Anda di halaman 1dari 9

TUGAS UAS RESUME ILMU KALAM

FAKULTAS DAKWAH DAN KOMUNIKASI


UIN SUNAN GUNUNG DJATI BANDUNG

Nama : Naswa Nathania Azzahra


NIM : 1204020103
Jurusan : Komunikasi dan Penyiaran Islam
Kelas : 2C
Sumber : Buku Studi Ilmu Kalam karya Dr. Suryan A. Jamrah, M.A
BAB 1
SEKITAR ILMU KALAM

A. SEJARAH MUNCULNYA PERSOALAN KALAM

Dalam sejarah perkembangan pemikiran Islam, ilmu kalam lahir lebih


belakangan dibanding ilmu keislaman lainnya, seperti ilmu hadis dan ilmu fikih. Ilmu
kalam tidak lahir secara spontan, melainkan telah melalui proses dan melintasi kurun
waktu yang cukup panjang, didahului oleh munculnya berbagai persoalan kalam
secara parsial.

Persoalan kalam bukan yang pertama muncul di dunia Islam sepeninggal


Rasulullah SAW, dan bukan pula sebagai hasil perenungan langsung terhadap
masalah – masalah teologis yang termuat dalam sistem akidah Islam. Bermuara dari
kemelut politik yang kemudian merambat ke masalah kalam.

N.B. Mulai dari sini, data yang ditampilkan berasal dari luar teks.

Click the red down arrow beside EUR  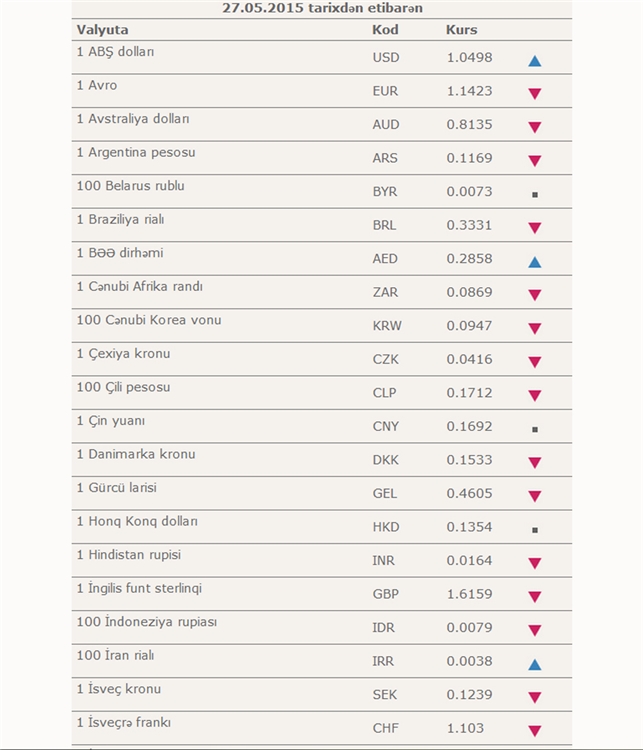(x=534, y=93)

Bagaimana fenomena dan pergumulan politik ini kemudian berujung pada


dinamika kalam, akan dikemukakan secara ringkas dalam uraian berikut.

1. Muhammad menyandang status ganda

Fenomena dan kenyataan Nabi Muhammad SAW sebagai pemimpin politik,


pendiri dan pemimpin negara memunculkan kesadaran dan pengakuan di kalangan
Muslimin, bahwa Islam di samping sebagai agama, adalah juga sebagai sistem
politik. Paling tidak, dapat dikatakan bahwa Islam tidak dapat dipisahkan dari
politik dan politik tidak mungkin lepas dari Islam. Bukankah kenyataannya,
Muhammad SAW adalah seorang Nabi dan Rasul sekaligus negarawan.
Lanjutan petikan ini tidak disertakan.